ActiveRecord :includes - how to use map with loaded associations? - ruby-on-rails

I have a small rails app, and I'm trying to get some order statistics.
So I have an Admin model, and an Order model, with one-to-many association.
class Admin < ActiveRecord::Base
attr_accessible :name
has_many :orders
class Order < ActiveRecord::Base
attr_accessible :operation
belongs_to :admin
And I'm trying to get specifical orders using this query:
admins = Admin.where(...).includes(:orders).where('orders.operation = ?', 'new gifts!')
That works just as expected. But when I try to make json using map like that
admins.map {|a| [a.name, a.orders.pluck(:operation)]}
Rails loads orders again using new query, ignoring already loaded objects.
(5.6ms) SELECT "orders"."operation" FROM "orders" WHERE "orders"."admin_id" = 26
(6.8ms) SELECT "orders"."operation" FROM "orders" WHERE "orders"."admin_id" = 24
(2.9ms) SELECT "orders"."operation" FROM "orders" WHERE "orders"."admin_id" = 30
(3.3ms) SELECT "orders"."operation" FROM "orders" WHERE "orders"."admin_id" = 29
(4.8ms) SELECT "orders"."operation" FROM "orders" WHERE "orders"."admin_id" = 27
(3.3ms) SELECT "orders"."operation" FROM "orders" WHERE "orders"."admin_id" = 28
(5.1ms) SELECT "orders"."operation" FROM "orders" WHERE "orders"."admin_id" = 25
When I try to use
loop instead of map, it works as it should:
admins.each do |a|
p a.orders.pluck(:operation)
end
this code doesn't load all orders, and prints only those loaded in the first query.
Is it possible to get the same result using map? What are the drawbacks of using loop instead of map?

pluck should always make a new query to database. Not sure why you think it does not happen in an each loop. Maybe you did not see the log because it is in between your prints?
There are 2 possibilities how to avoid additional queries.
Since orders are already loaded because you include them, you can do admins.map {|a| [a.name, a.orders.collect(&:operation)]}
Using joins (see #tihom's comment).
Edit: I just tested the each/ map behavior and it reloads every time as expected.

Related

Avoiding N+1 in model instance methods by using sort_by instead of order

My app is a CRM for teachers where a Teacher belongs_to an Account that has_many Students who HABTM PhoneNumbers through CallablePhoneNumbers (since, IRL siblings can share one phone number).
(Aside: As a possible complicating factor, PhoneNumbers is Polymorphic. Both Teachers and Students are "Callable"...)
My Issue: I'm trying to avoid N+1 in a students_list view. When viewing a list of 900 students and some metadata, the database hits are pretty terrifying.
app/models/student.rb
class Student < ActiveRecord::Base
...
has_many :phone_numbers, through: :callable_phone_numbers, as: :callable_phone_numbers
...
def last_messaged_at
self.phone_numbers.order(:last_received_message_at).last.try(:last_received_message_at)

------

#### Exercise instructions
Continue the ActiveRecord thread from its last line. The data below has no connection to the ActiveRecord thread above.

#### Recorded data

------

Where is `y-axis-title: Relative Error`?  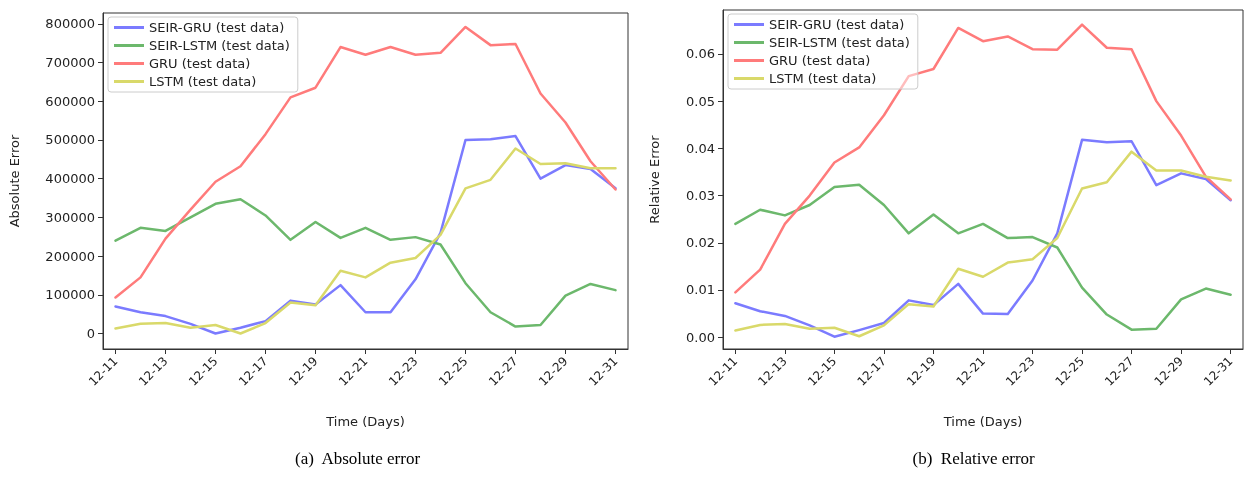 y-axis-title: Relative Error is located at coordinates (654, 179).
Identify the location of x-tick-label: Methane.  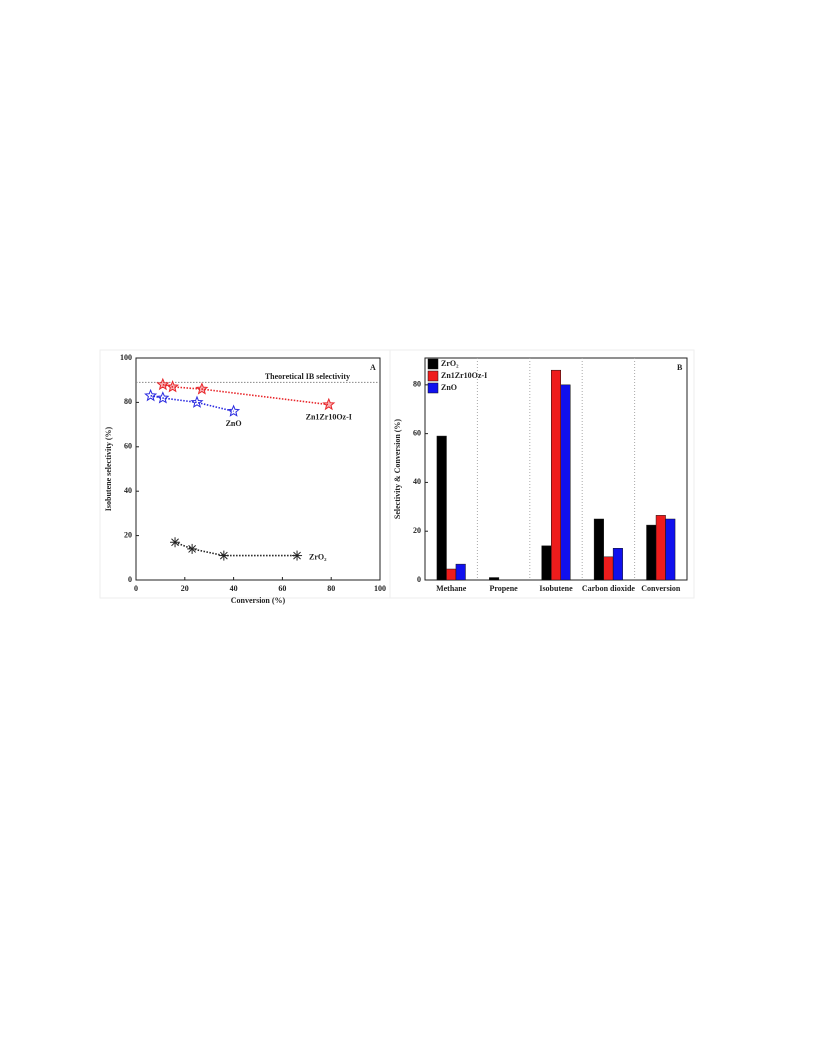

------

#### Exercise output
# :last_received_message_at is a simple DateTime in the database
end
...
end
When I'm showing a list of students I want to show the last_messaged_at method as a status alongside the student, and I'm attempting to avoid N+1 via .includes()
app/controllers/dashes_controller.rb
class DashesController < ApplicationController
before_action :logged_in_teacher
def show
#teacher = Teacher.includes(account: [{students: [:phone_numbers, :grade_level, :student_groups]}, :grade_levels]).includes(:student_groups).find(#current_teacher.id)
end
end
Yes, there are a lot of other associations in there. I'm focusing this question exclusively on PhoneNumbers, though feedback about my use of .includes() would not be unwelcome, since it does look convoluted.
In the console, I can go...
pry(main)> t = Teacher.includes(account: [{students: [:phone_numbers, :grade_level, :student_groups]}, :grade_levels]).includes(:student_groups).find(3)
Teacher Load (2.3ms) SELECT "teachers".* FROM "teachers" WHERE "teachers"."id" = ? LIMIT 1 [["id", 3]]
Account Load (0.4ms) SELECT "accounts".* FROM "accounts" WHERE "accounts"."id" IN (3)
Student Load (8.2ms) SELECT "students".* FROM "students" WHERE "students"."account_id" IN (3)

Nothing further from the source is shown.